Quick Read
WisdomTree U.S. LargeCap Fund (EPS) yields 1.21%, paid $0.195-$0.245 quarterly in 2025, gained 16.88% over one year and 81.83% over five years, and is down 1.31% year-to-date in 2026. Rising corporate profits up 9.3% year-over-year strengthen WisdomTree’s earnings-weighted methodology and support its 18-year record of uninterrupted quarterly payments.
Retirees hunting for reliable income in 2026 keep landing on WisdomTree U.S. LargeCap Fund (NYSEARCA:EPS), a fund that does something different from most S&P 500 trackers. Rather than weighting companies by market capitalization, it weights them by earnings. Bigger earners get bigger allocations, tilting the portfolio toward profit-generating businesses rather than simply the most valuable ones.
How EPS Generates Its Income
The fund passes through dividends from its large-cap U.S. equity holdings. Owning over 500 companies across every major sector means no single dividend cut can meaningfully derail the income stream. The 1.21% dividend yield is modest, reflecting the fund’s composition: its largest holdings are high-earning tech and growth companies that tend to retain earnings rather than distribute them.
The quarterly distribution history shows a consistent, if unspectacular, income track record. 2025 dividends ranged from $0.195 in Q1 to $0.245 in Q4, and the fund has maintained a quarterly payment schedule since its inception in February 2007, covering multiple recessions and market dislocations without skipping a payment.

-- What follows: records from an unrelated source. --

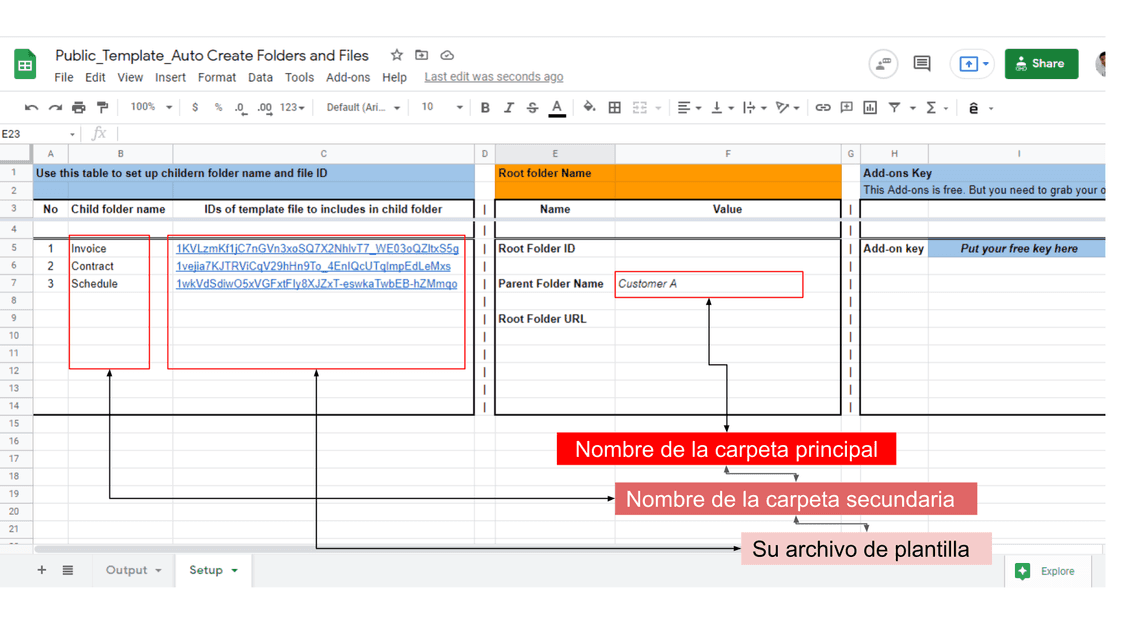Click the print icon

(79, 108)
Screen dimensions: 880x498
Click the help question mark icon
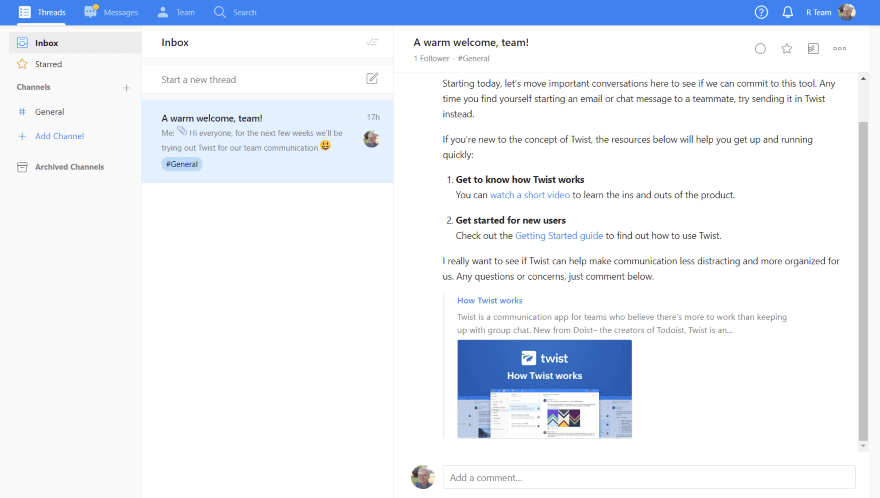click(x=761, y=12)
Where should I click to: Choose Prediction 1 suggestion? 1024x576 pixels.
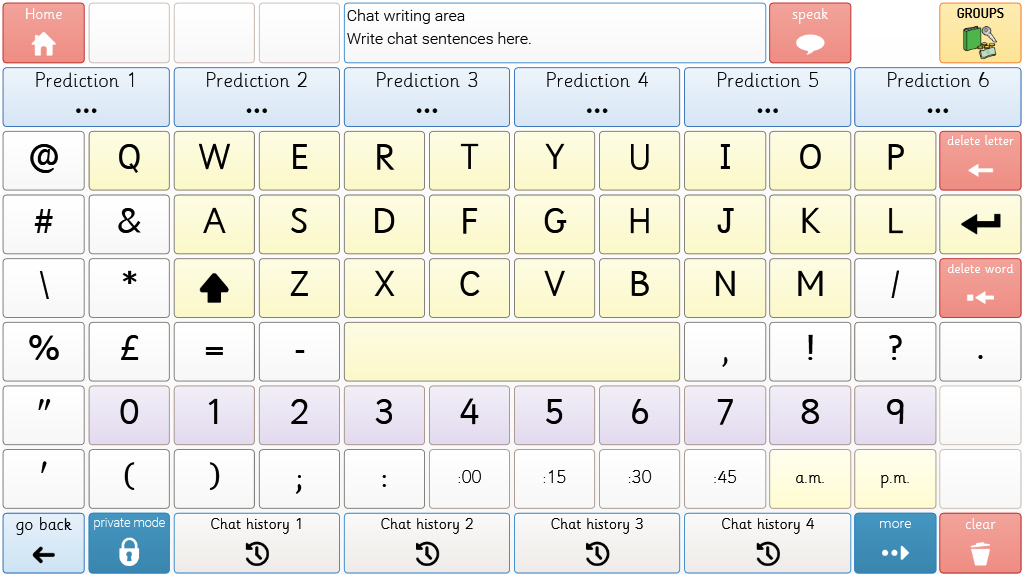[x=86, y=97]
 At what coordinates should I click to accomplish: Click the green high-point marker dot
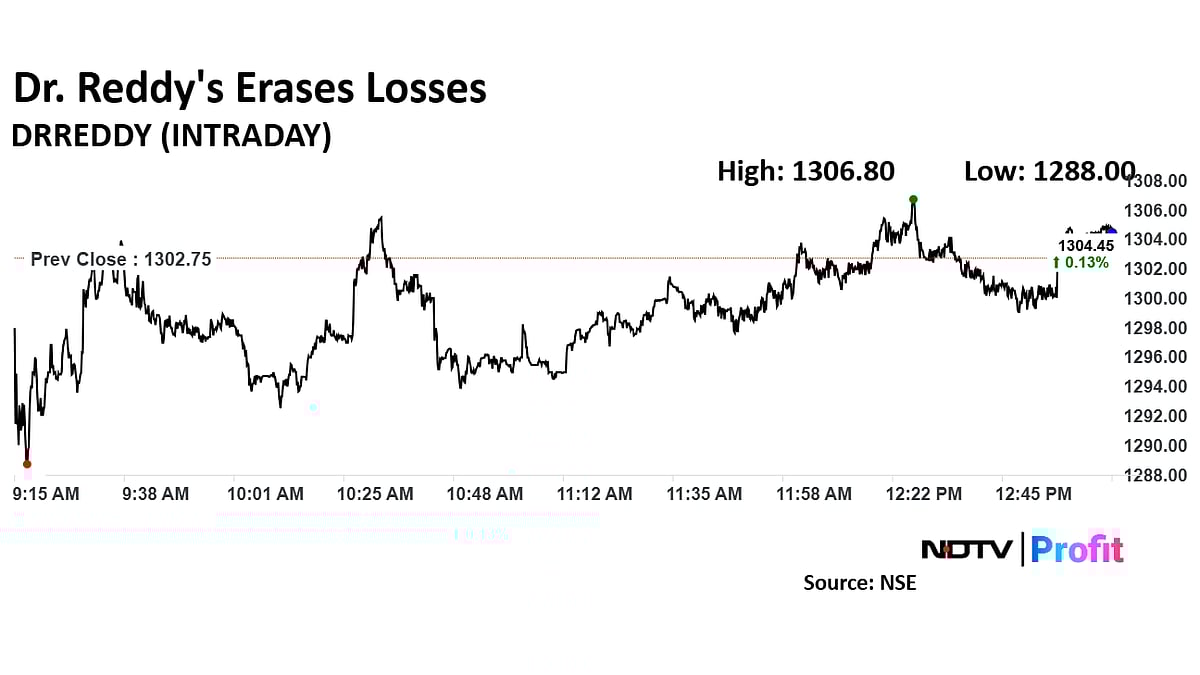(x=913, y=199)
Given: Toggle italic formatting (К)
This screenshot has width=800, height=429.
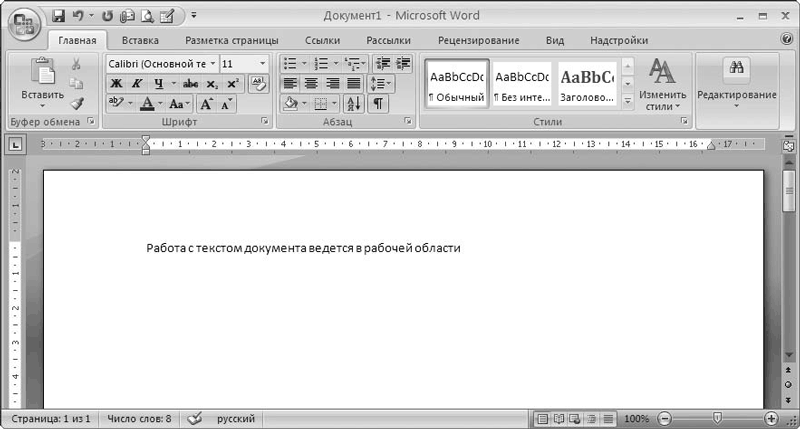Looking at the screenshot, I should point(135,84).
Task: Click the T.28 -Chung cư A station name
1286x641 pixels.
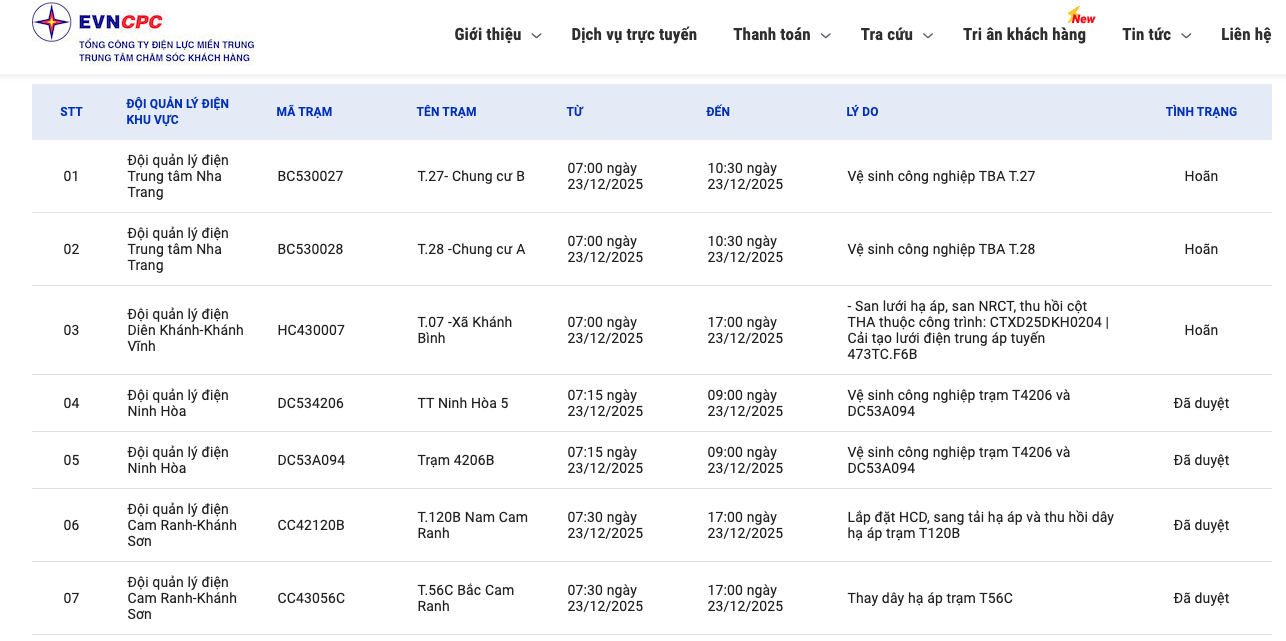Action: [x=471, y=249]
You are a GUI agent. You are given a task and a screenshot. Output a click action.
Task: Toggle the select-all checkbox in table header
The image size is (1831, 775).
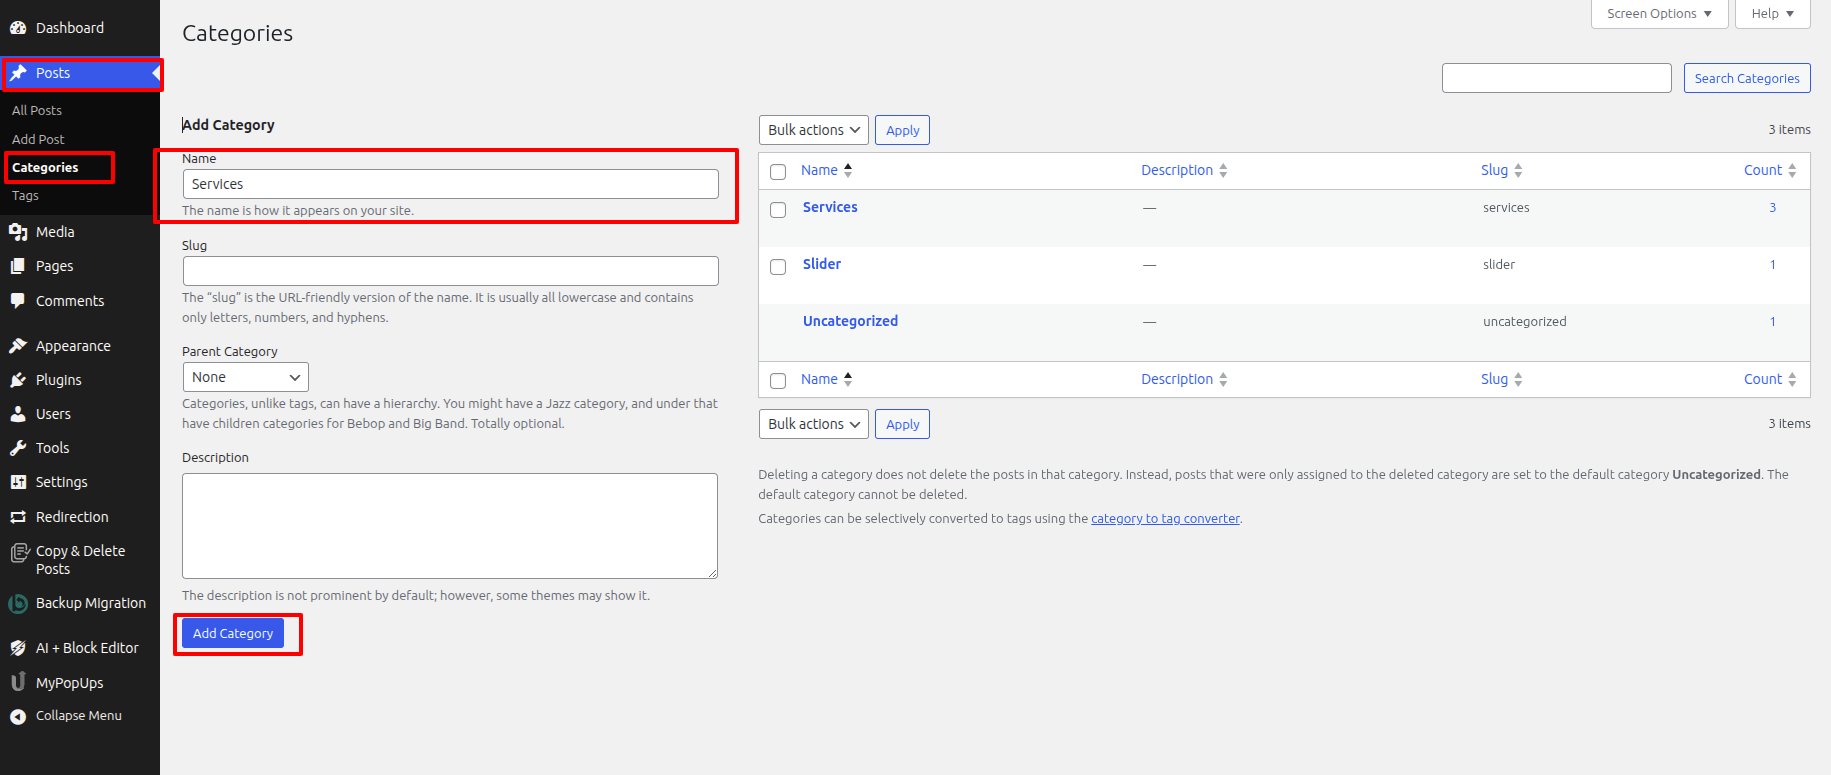(x=778, y=172)
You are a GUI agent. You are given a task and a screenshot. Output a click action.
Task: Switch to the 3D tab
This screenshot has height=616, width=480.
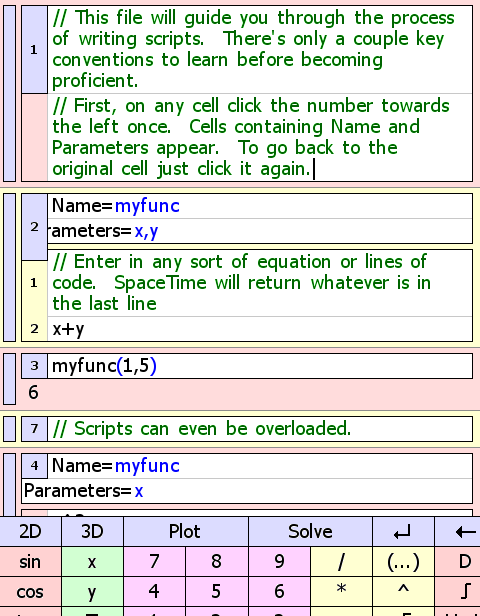pos(92,532)

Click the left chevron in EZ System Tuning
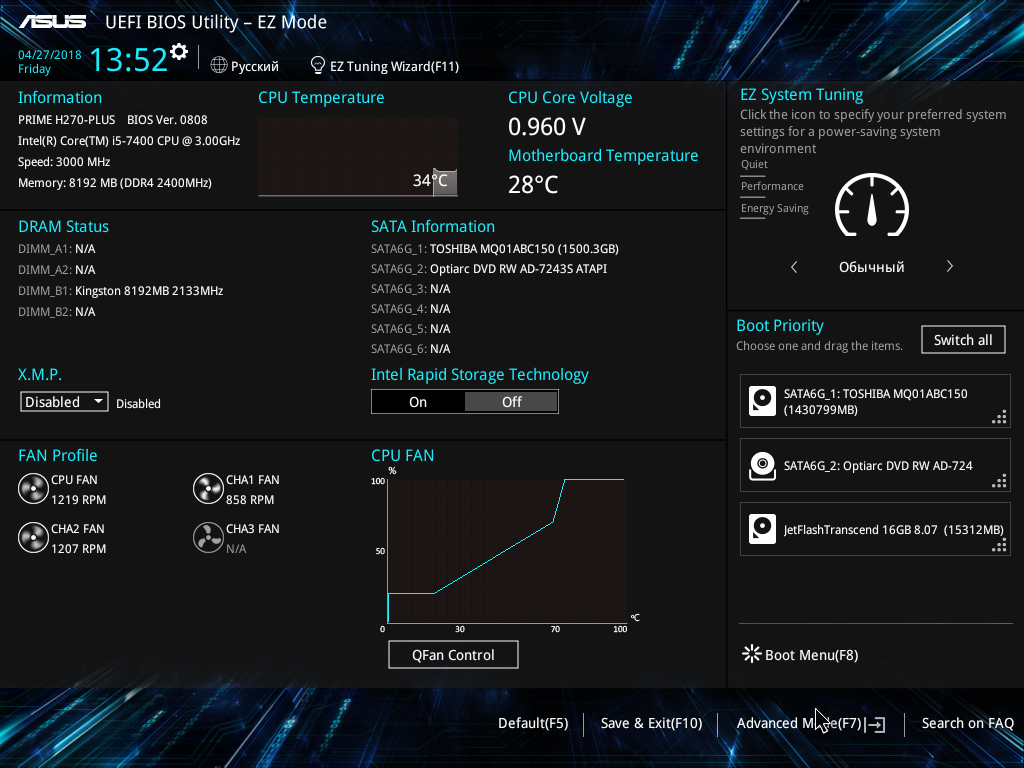794,267
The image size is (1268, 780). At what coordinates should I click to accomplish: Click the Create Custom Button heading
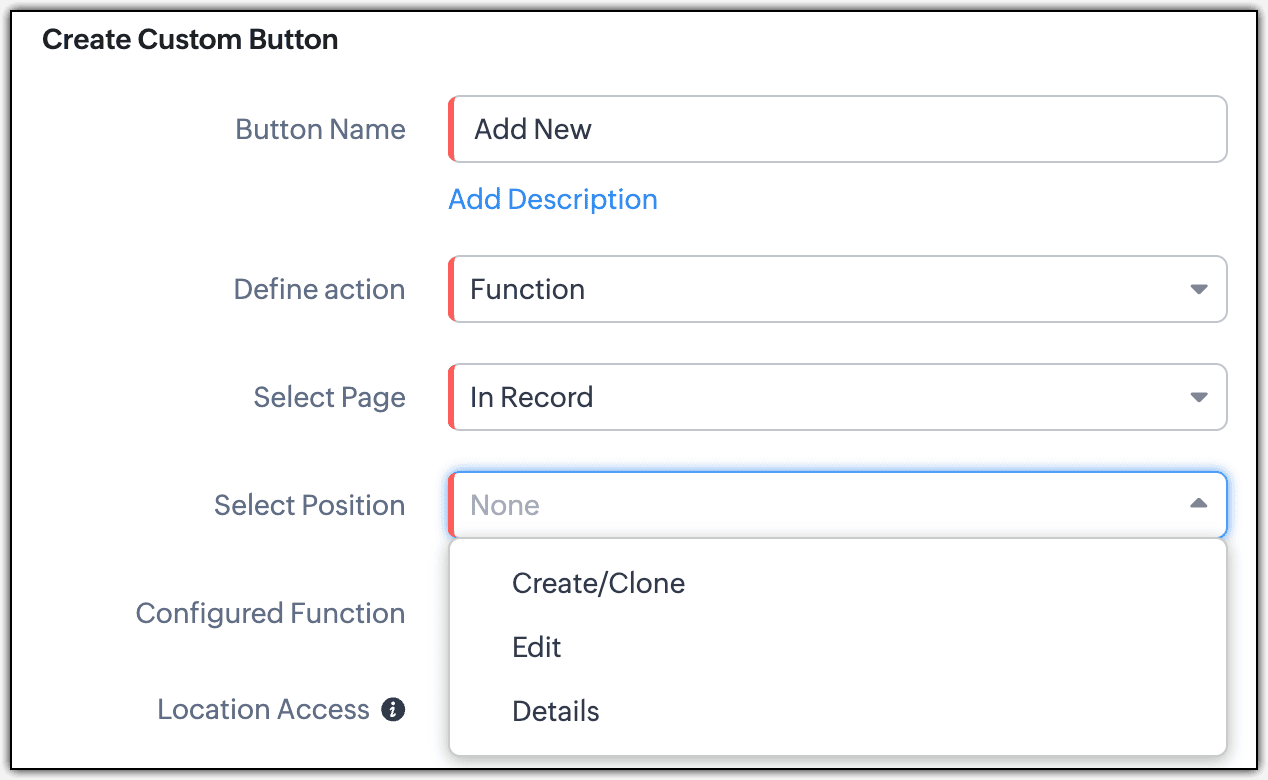[x=190, y=40]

Is the Income Stream Actually Safe?
The earnings-weighted methodology provides structural income durability. Companies that earn more get more weight, naturally filtering toward businesses generating real cash. The 16% annual portfolio turnover keeps transaction costs low and tax drag minimal, both of which matter to retirees drawing income from a taxable account.
The macro backdrop is supportive. Total U.S. corporate profits reached $4,105.2 billion in Q3 2025, up 9.3% year-over-year, with financial sector profits growing sharply. Since EPS weights toward earnings, rising corporate profits directly strengthen the fund’s income foundation.
The honest caveat is the yield-versus-alternatives comparison. The 10-year Treasury currently yields 4.13%, well above EPS’s 1.21% dividend yield. That gap is real, and retirees who need current income above all else will feel it. What EPS offers in return is equity participation — the chance for both the income and the underlying portfolio to grow over time.
Total Return Puts the Yield in Context
The total return data over longer horizons reflects both price appreciation and dividend income combined. EPS gained 16.88% over the past year and 81.83% over five years, demonstrating that the dividend alone understates the fund’s actual return. Year-to-date in 2026 the fund is slightly negative, down 1.31%, reflecting broader equity market softness.
Eighteen years of uninterrupted quarterly payments, broad diversification across 500+ companies, and an improving profit environment all support income continuity. Where EPS falls short for pure income investors is yield level, not yield safety. Retirees needing 3% or 4% in annual income will find this fund insufficient on its own. The fund’s structure is designed to serve as a broad equity holding, though its yield level remains below what dedicated income instruments offer.